The two modules x1
and x2
in the example will run sequentially on the same CUDA stream.
Kernels launched on the same stream are not pipelined. All blocks from the first kernel must complete before any blocks from the second kernel can be issued. This is the most basic level of synchronization provided by CUDA.
In order to pipeline two modules, PyTorch would need to run the underlying CUDA kernels on different streams. Then blocks from the second module could begin issuing as soon as all blocks from the first module have issued.

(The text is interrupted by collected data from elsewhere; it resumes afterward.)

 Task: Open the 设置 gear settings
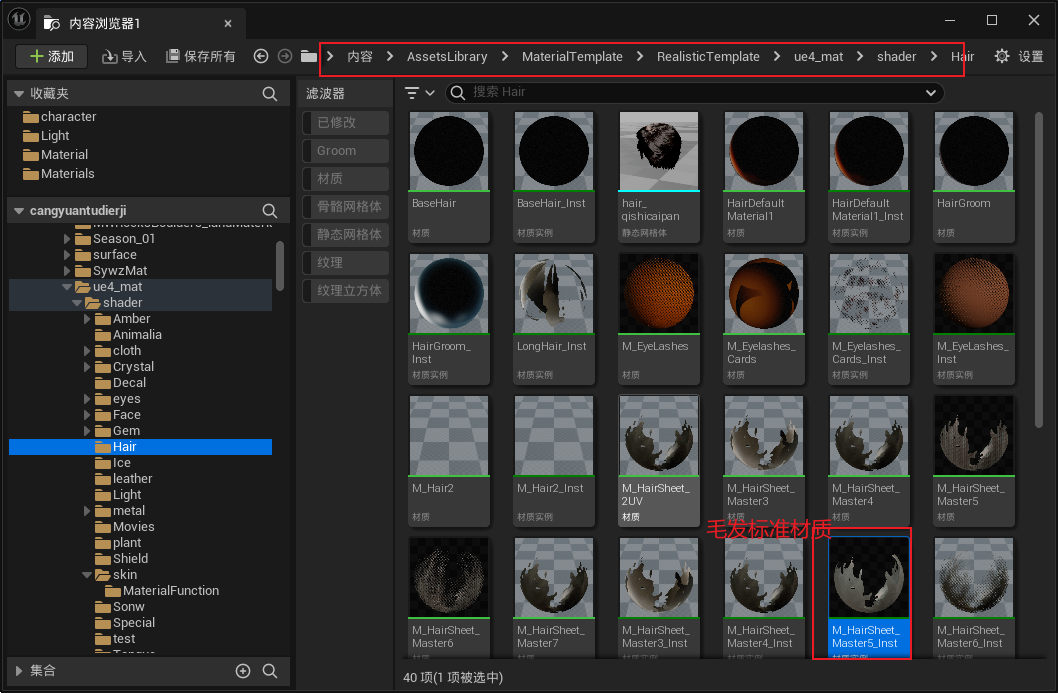[1018, 57]
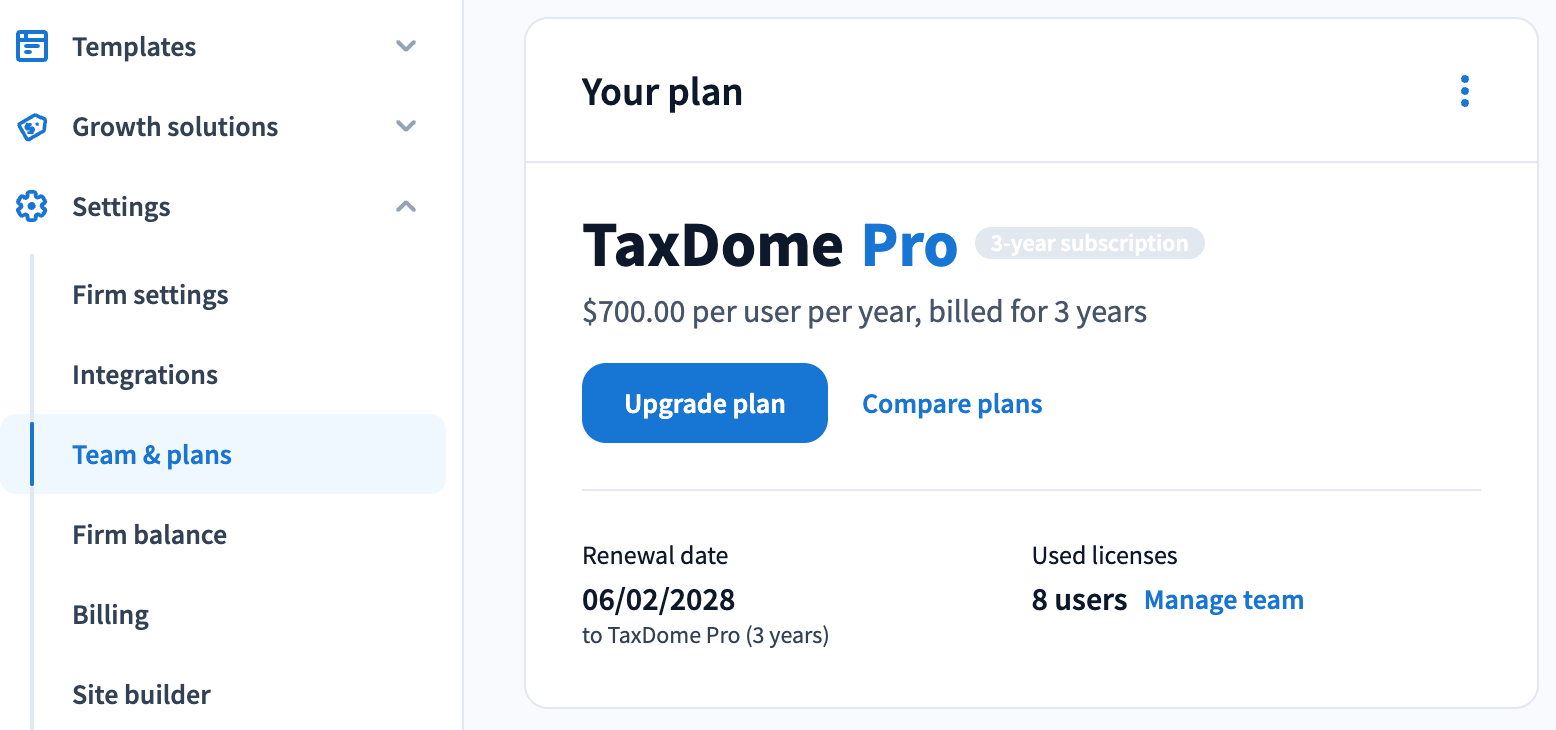This screenshot has height=730, width=1556.
Task: Expand the Growth solutions chevron
Action: click(405, 127)
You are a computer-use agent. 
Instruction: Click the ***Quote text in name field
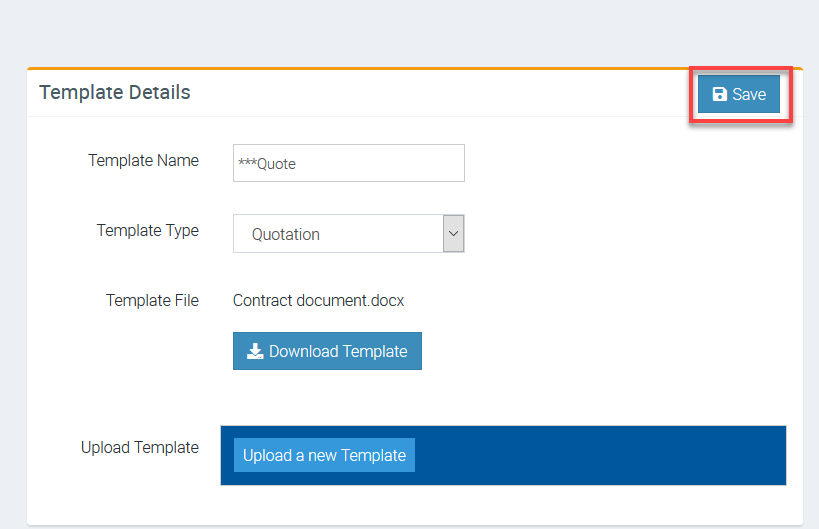(267, 164)
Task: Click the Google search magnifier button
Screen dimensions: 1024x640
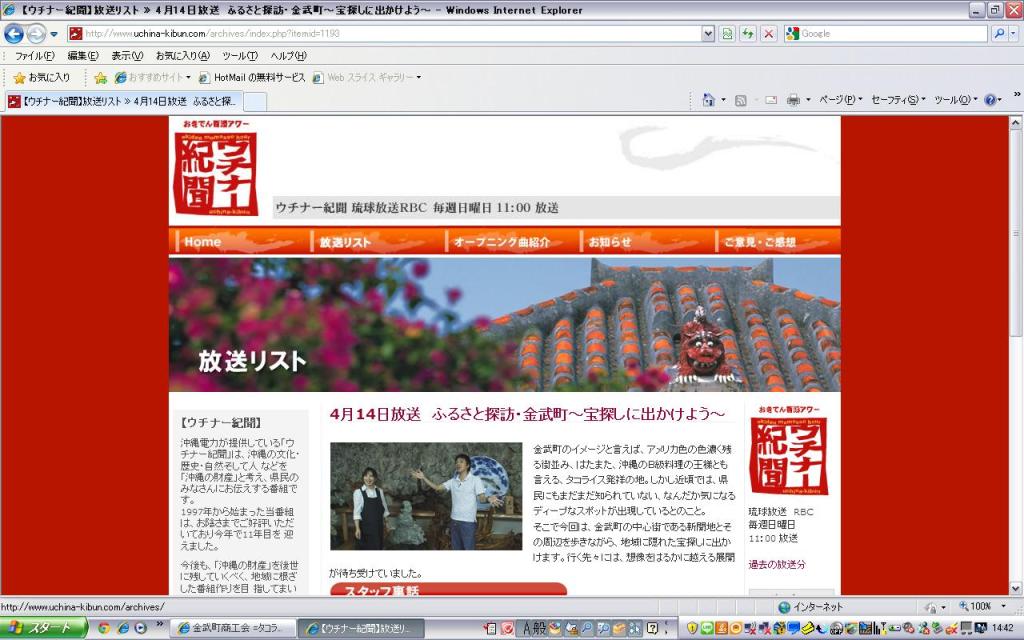Action: click(x=999, y=34)
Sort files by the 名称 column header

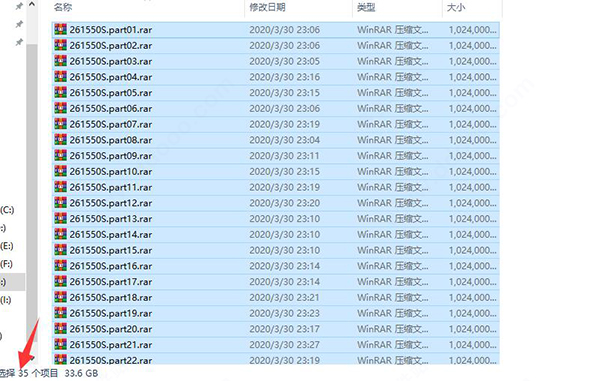click(63, 7)
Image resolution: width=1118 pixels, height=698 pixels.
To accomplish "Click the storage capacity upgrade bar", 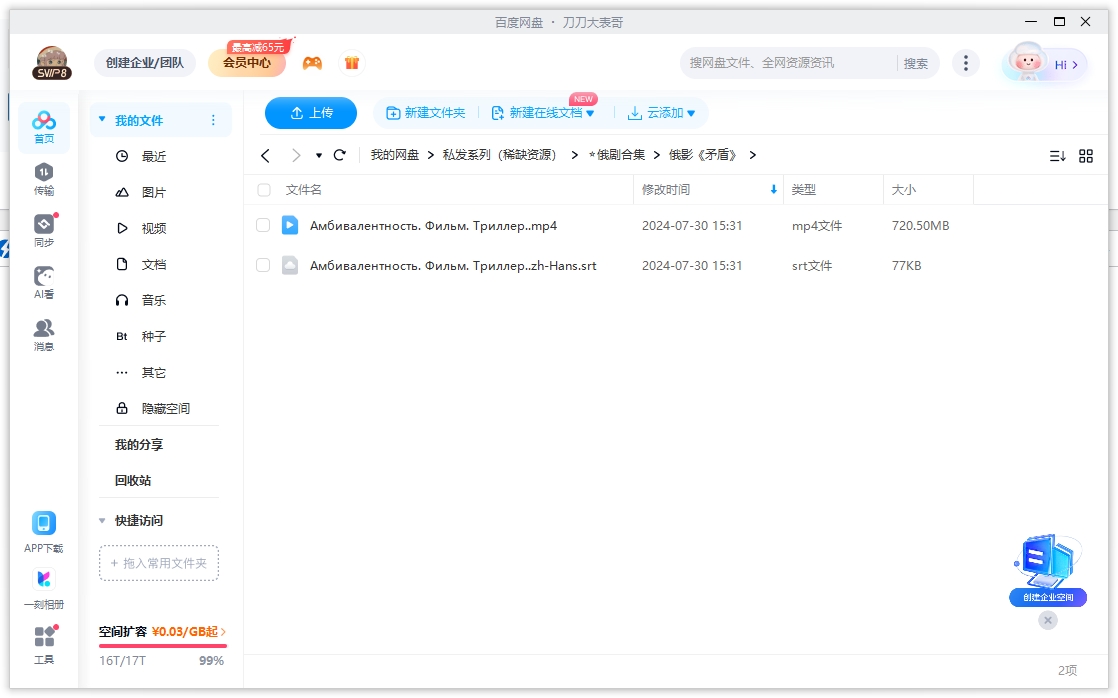I will click(x=160, y=633).

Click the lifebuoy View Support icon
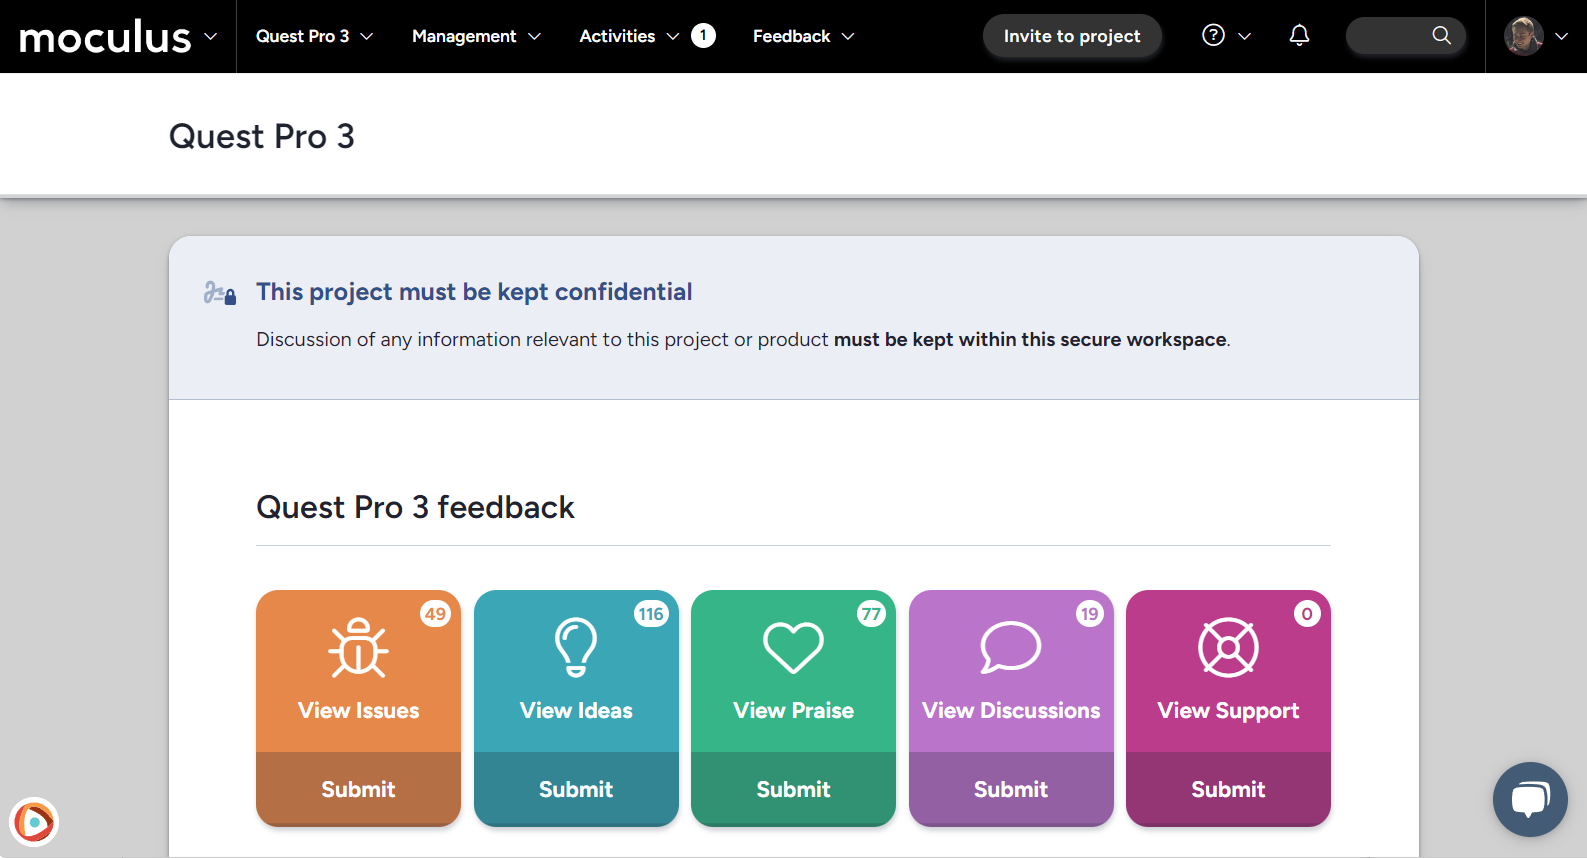tap(1228, 648)
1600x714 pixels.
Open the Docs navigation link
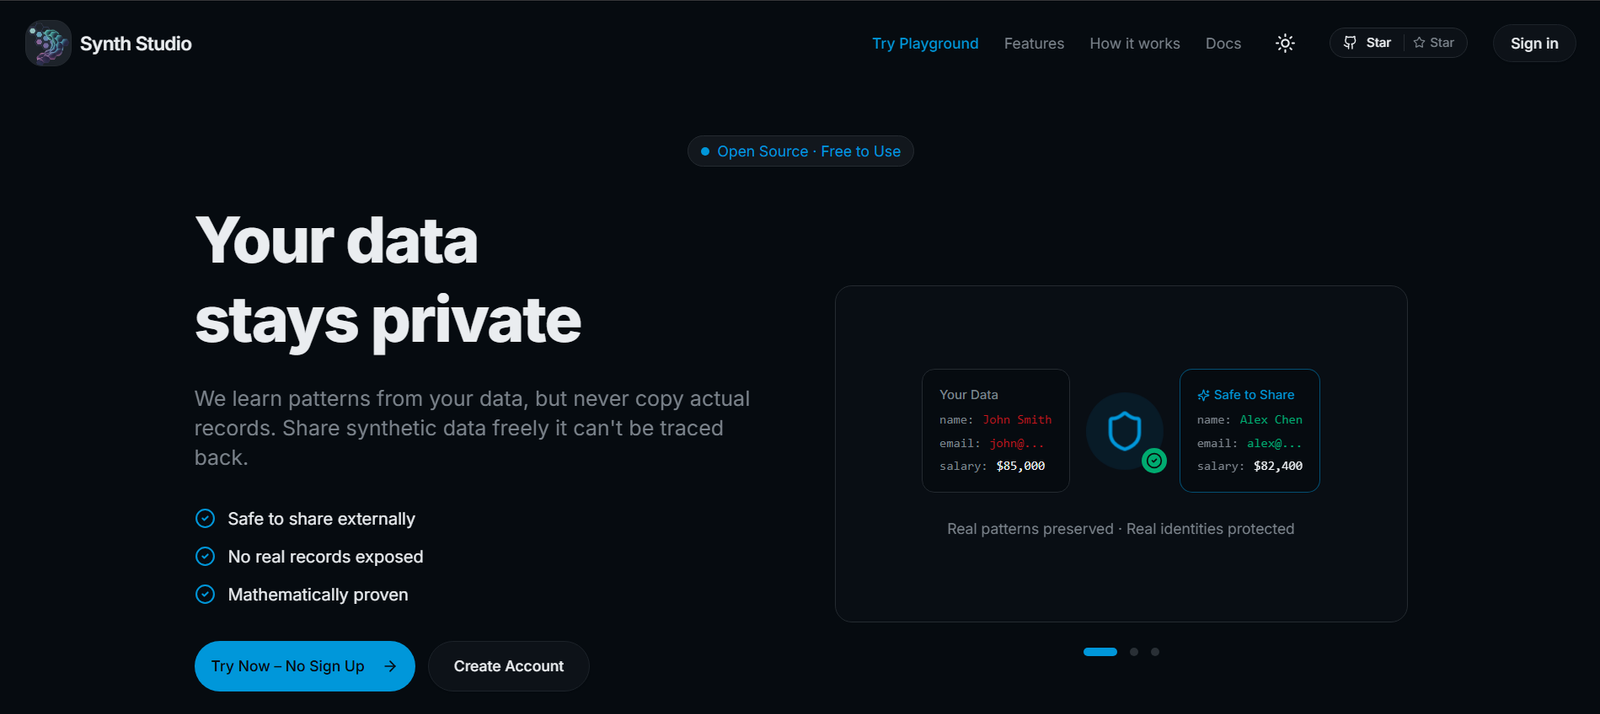pyautogui.click(x=1223, y=43)
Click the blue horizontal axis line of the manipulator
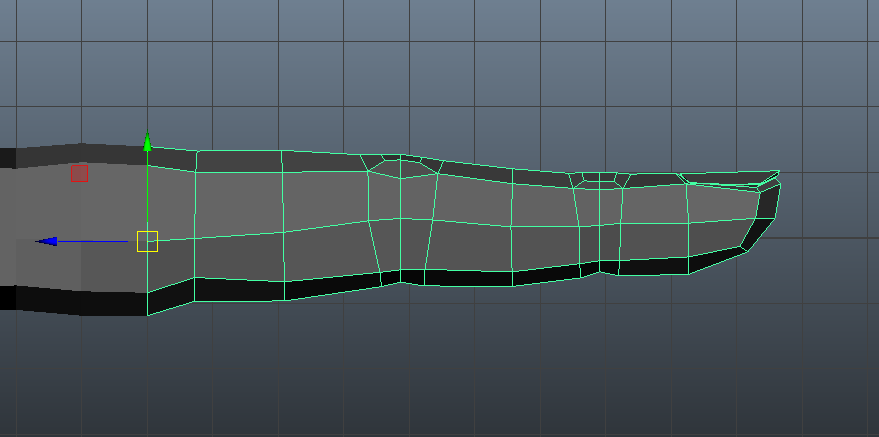This screenshot has width=879, height=437. point(95,241)
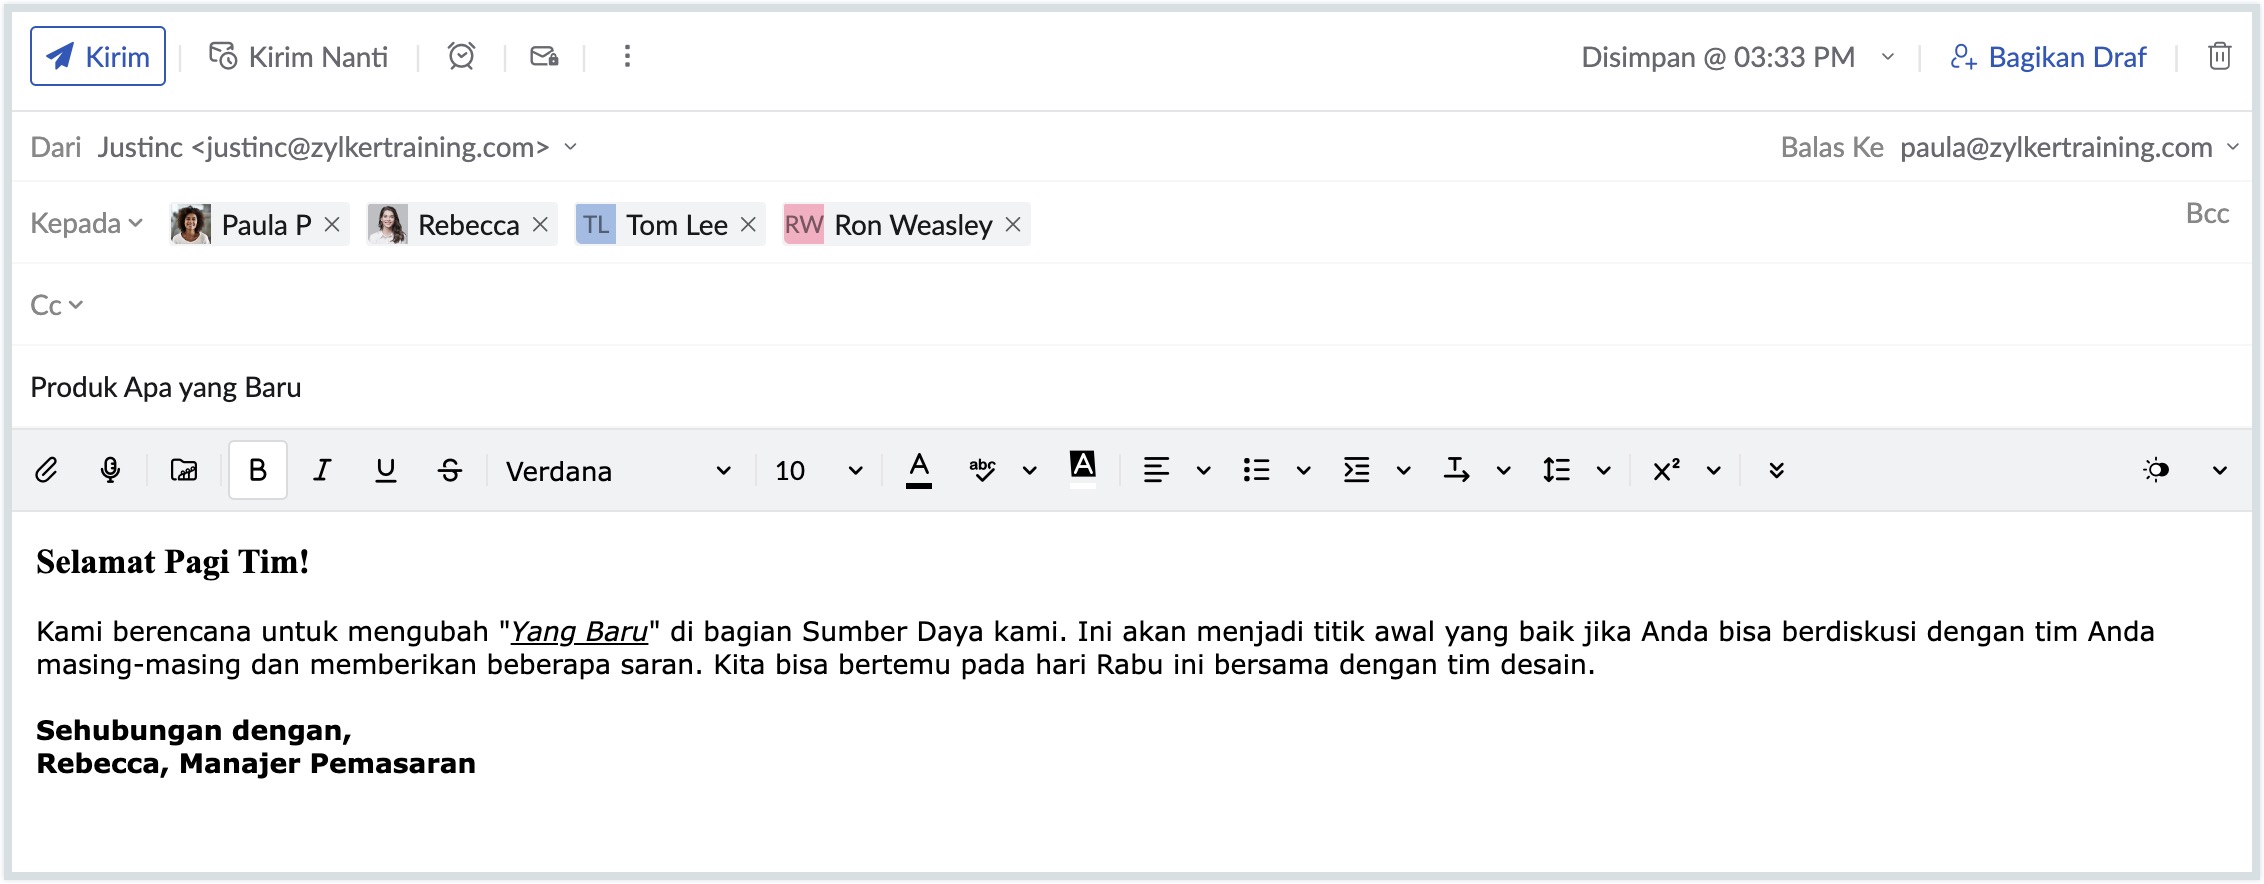This screenshot has width=2264, height=884.
Task: Open the reminder alarm clock icon
Action: click(x=461, y=56)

There is a PyTorch API for this. Apparently it respects the stream assignments during the backwards pass, too. See https://github.com/pytorch/pytorch/pull/8354
One could imagine a simpler API: Create a module called Parallel
that takes a list of of modules and runs them each on a separate stream, and synchronizes at the end. It would looks like this:
def __init__(self, x):
...
self.branches = nn.Parallel(block1, block2)
...
def forward(self, x):
x1, x2 = self.branches(x, x)
x = torch.mm(x1, x2)
return x
You could build large parallel branches by composing Parallel
with Sequential
.
I think this API might be simpler than using streams directly, because we usually don’t care which streams are actually used for different modules, we just want to indicate the parallelism in the model and have the framework exploit it automatically.
Anyway hope this helps somebody.